If a vendor wilfully lies, or allows their selling agent to lie on their behalf, to buyers about the acceptable selling price, then the vendor owns the result.
“Well, we will just wait!” – is a common response from sellers when it’s suggested their expectations may be above the current market price. In a rising market, waiting is a smart play. If the market is falling, maybe it’s not so smart to wait around.
Patience is a virtue, stubbornness is not.
The property market did not rise as one and it won’t correct as one either. For example, houses outpaced apartments during the boom. During COVID, larger, spacious houses rose faster in price than smaller ones. As the overall market cools in 2022, the prestige end of the market is still booming. If your property is not selling in the current market, it’s best to ask yourself, ‘are we being patient or stubborn?’ Sometimes waiting is the best strategy, sometimes it isn’t.

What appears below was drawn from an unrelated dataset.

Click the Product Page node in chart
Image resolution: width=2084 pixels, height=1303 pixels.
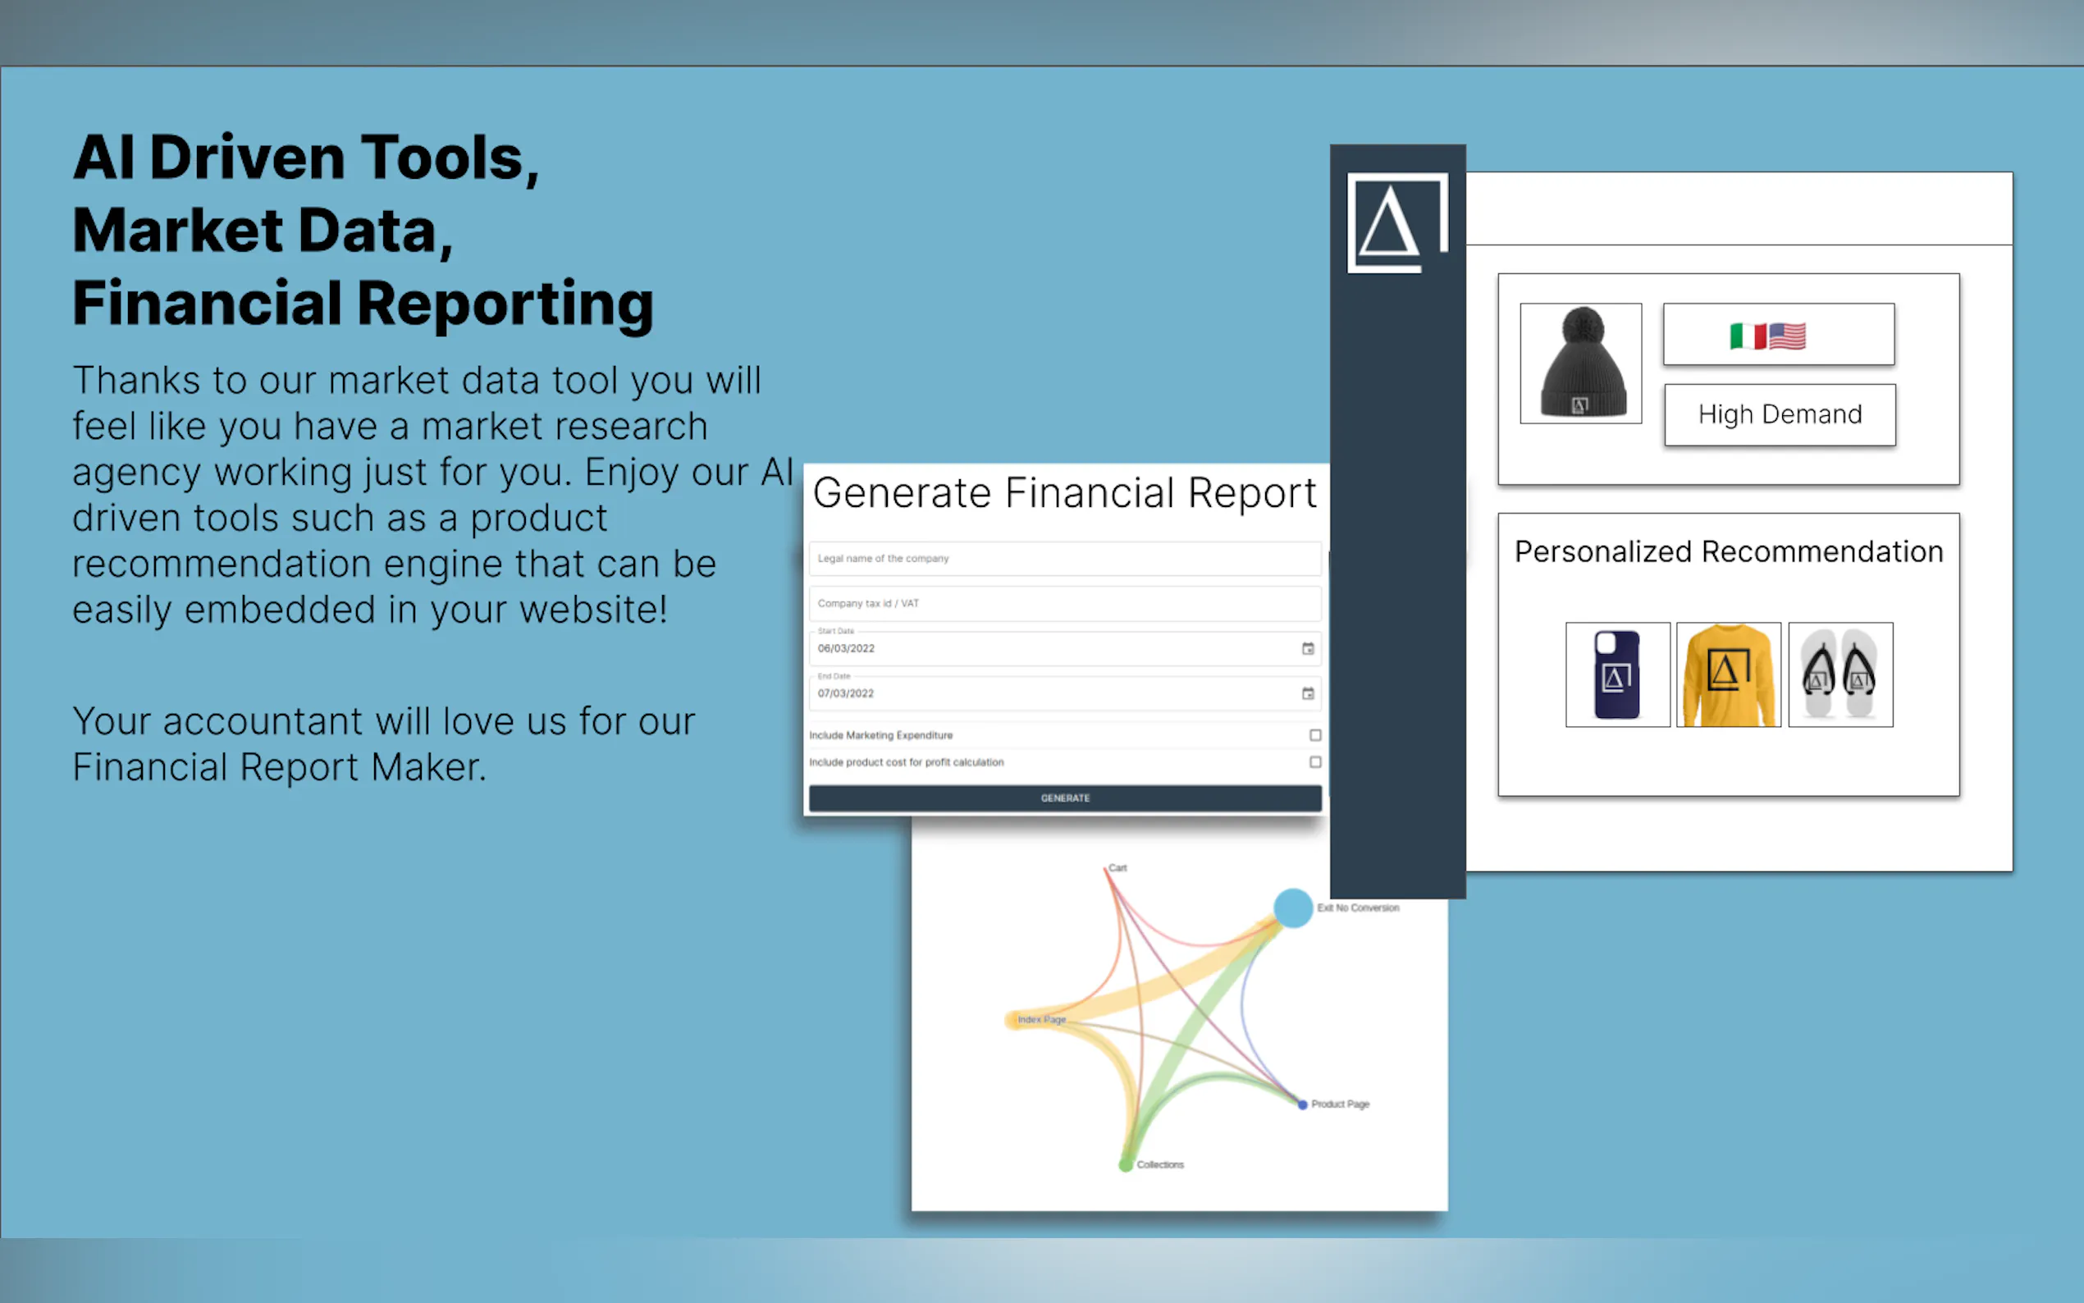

The market is falling, so let’s grab a bargain – Buyers will begin to hear headlines and anecdotes about, ‘the property market is falling’. If a ‘bargain’ is a buyer’s primary objective, they are more likely to end up with a flawed property than a genuine bargain.

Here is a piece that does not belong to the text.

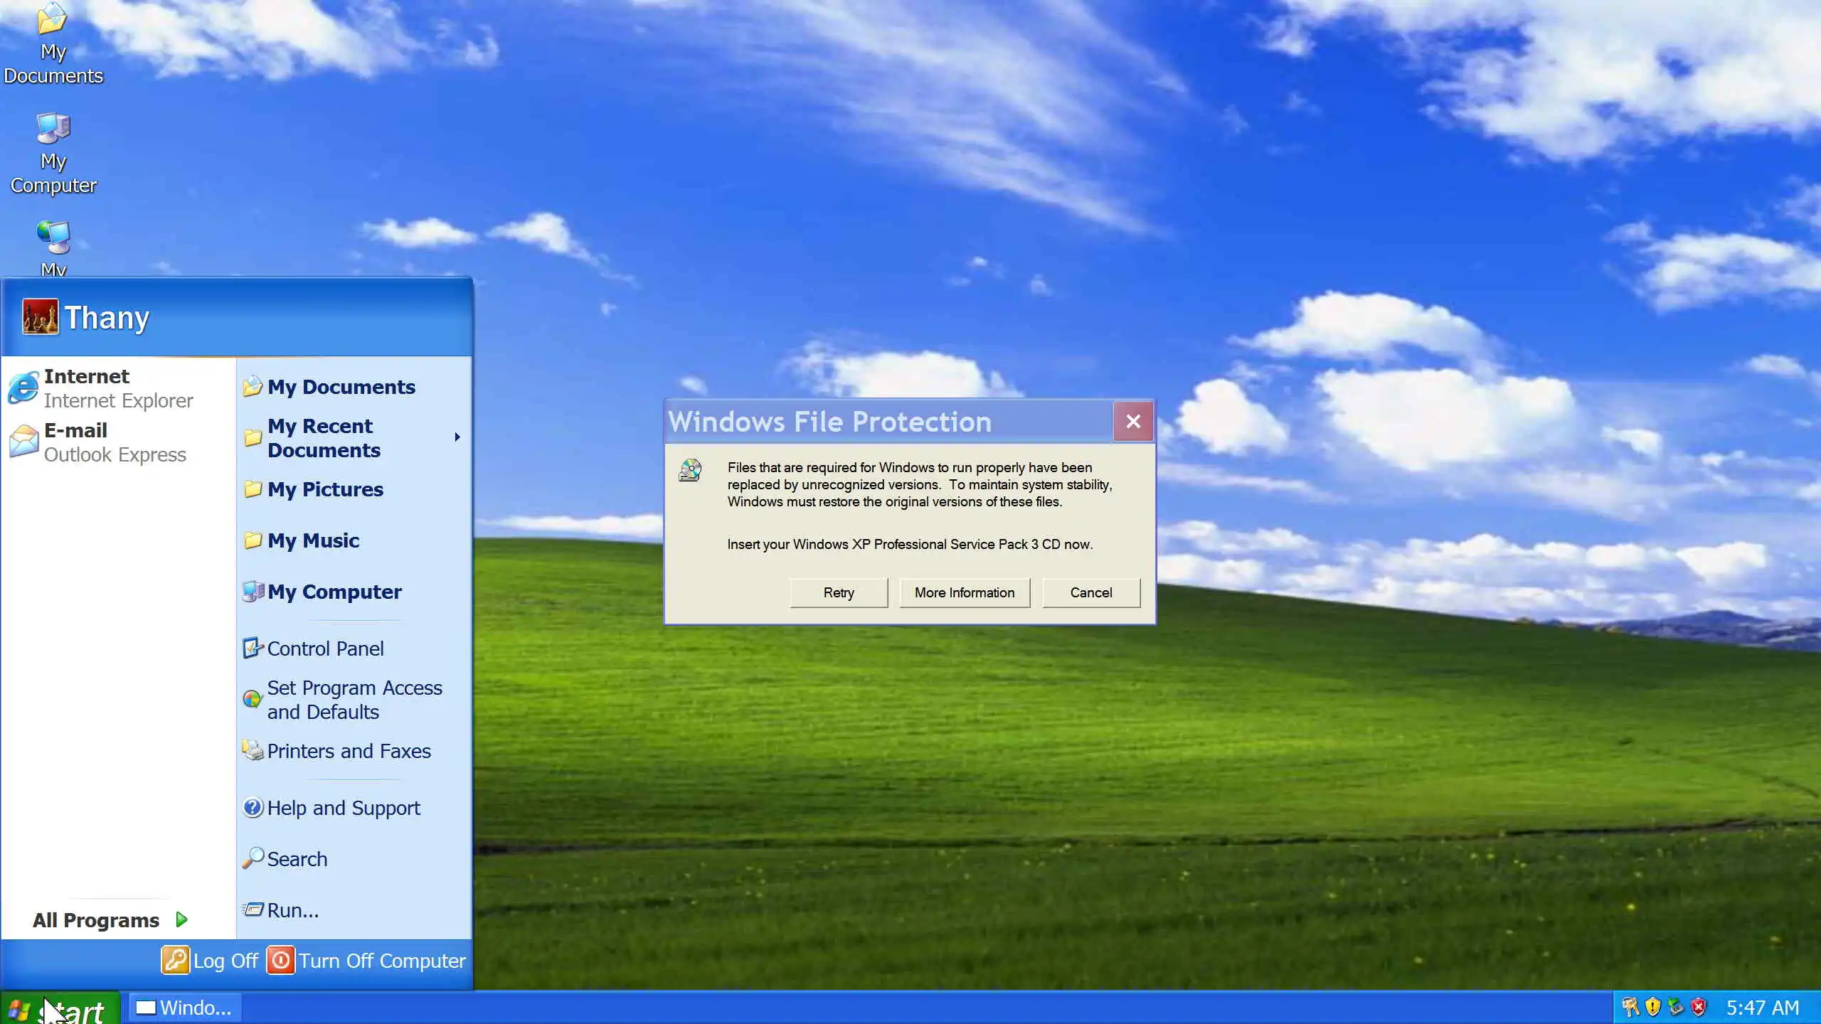
Task: Open Control Panel from Start menu
Action: point(324,649)
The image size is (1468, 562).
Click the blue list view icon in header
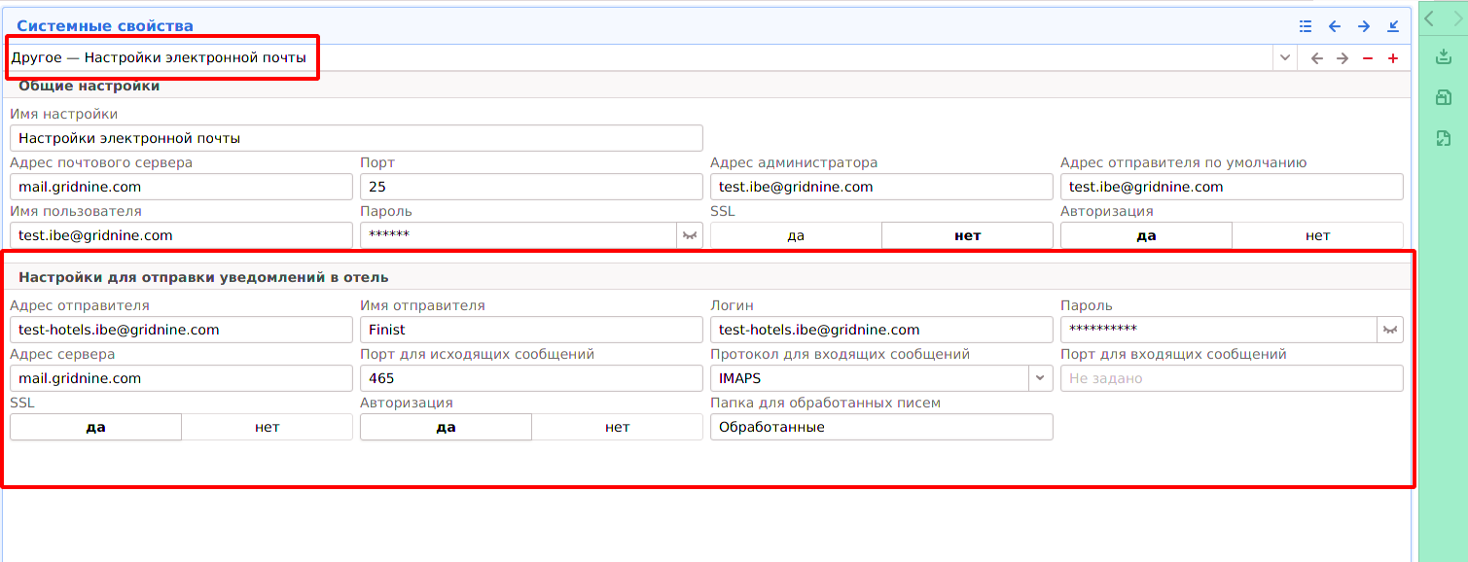tap(1306, 26)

Buyers should remember, the best homes are the least negotiable and vice versa. If you have a long-term perspective for the property you are going to purchase, then you will experience several market cycles in that time. No one really knew where and when the last boom would peak and no one really knows when the next downturn will bottom out. If you buy quality real estate, you will enjoy higher highs during boom times and higher lows during downturns. Quality is the best criteria for buying a property, not a bargain everyone else has passed over.
Our property is better… Home sellers understandably compare their property to the sales within the street and/or the immediate surrounds. Whilst their home may be comparable, or genuinely superior to the property that sold down the street last year, the market conditions are not the same. The housing market was stronger last year, and mortgage rates were considerably lower for home buyers. Therefore, in some cases, superior homes may sell for less in 2022 than inferior homes did in 2021 in your street or suburb. The agent is not incompetent, the buyers are not bargain hunters, it’s simply that the property market has considerably changed. Markets rise, markets fall due to a multitude of factors.
The best way to describe the current situation is prices are not falling from fair value, they are falling back to fair value. The 2021 boom was an aberration which the RBA should have addressed sooner.